▸ DIRECTIONS FOR THIS TASK
Would you restate each line of the data below word for word, without its pictures?

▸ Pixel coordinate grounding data
*** Begin section ***

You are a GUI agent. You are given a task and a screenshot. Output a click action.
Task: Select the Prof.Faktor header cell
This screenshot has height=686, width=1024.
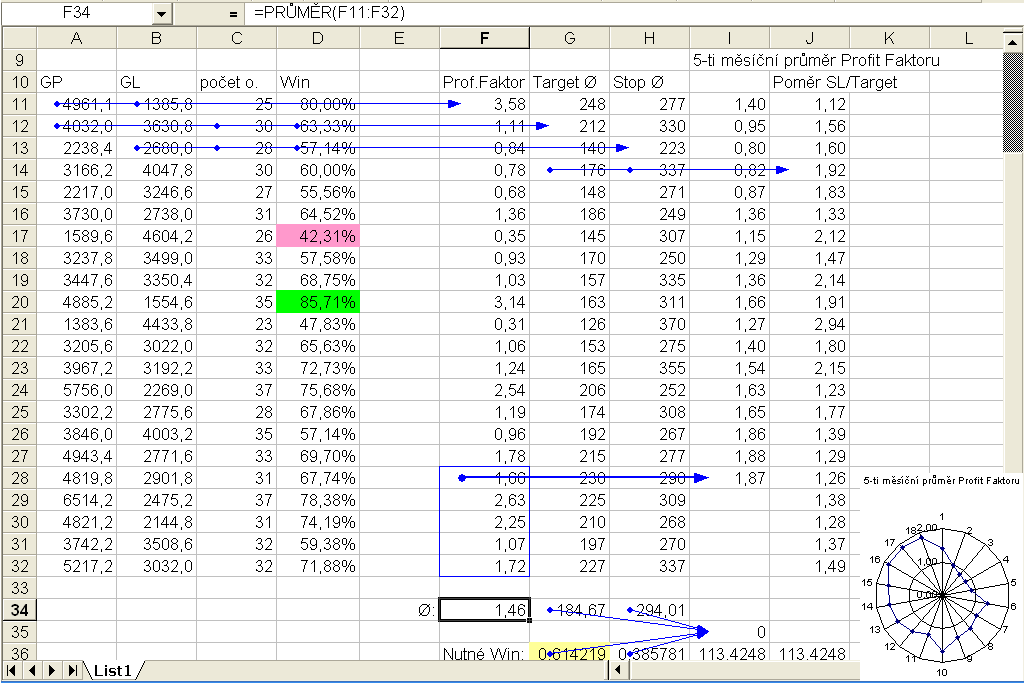tap(484, 82)
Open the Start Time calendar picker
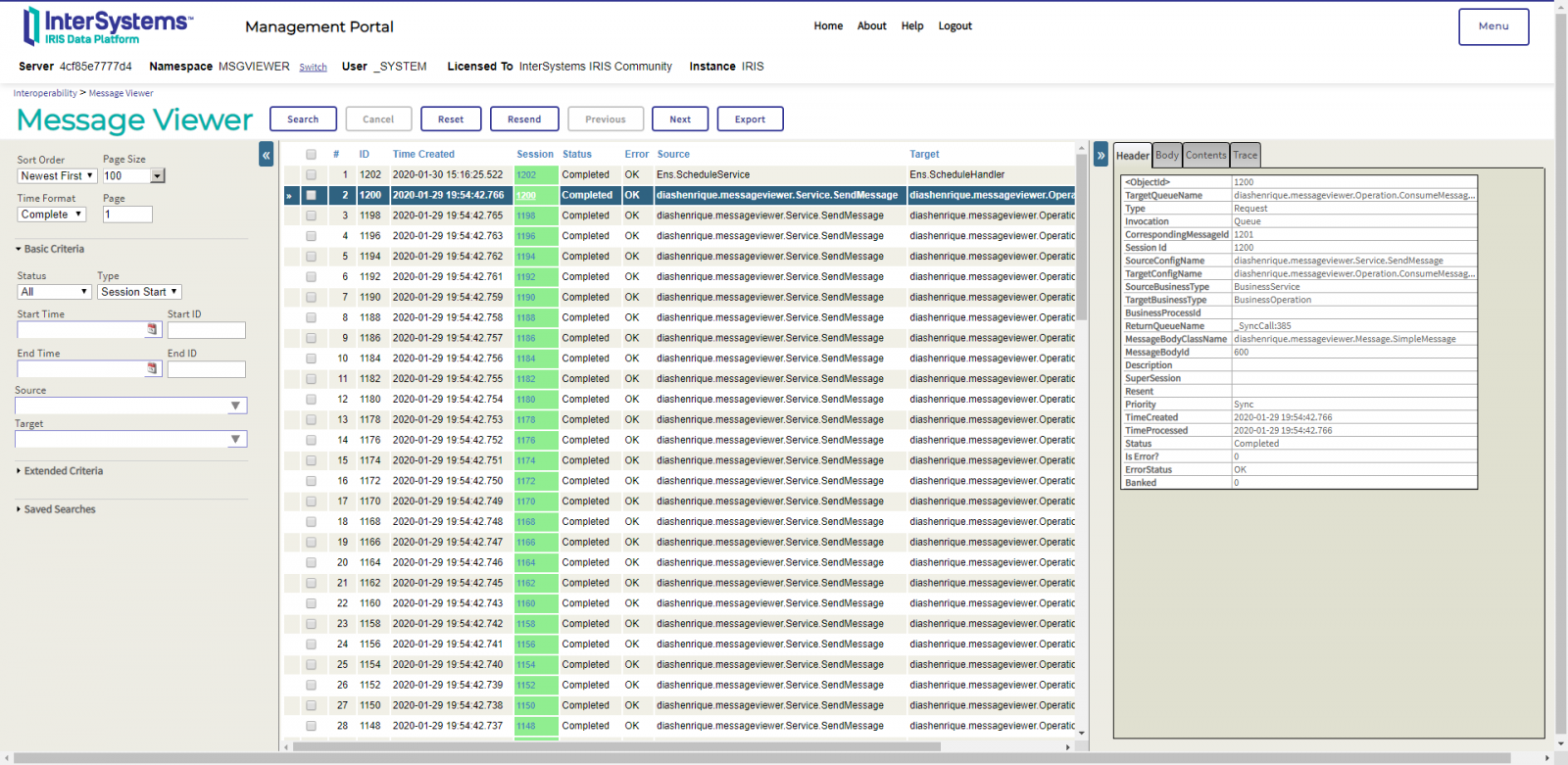 point(152,330)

*** End section ***

▸ RESPONSE AREA
You are a GUI agent. You are given a task and a screenshot. Output a click action.
Task: Select the Prof.Faktor header cell
This screenshot has height=686, width=1024.
tap(484, 82)
Open the Start Time calendar picker
 point(152,330)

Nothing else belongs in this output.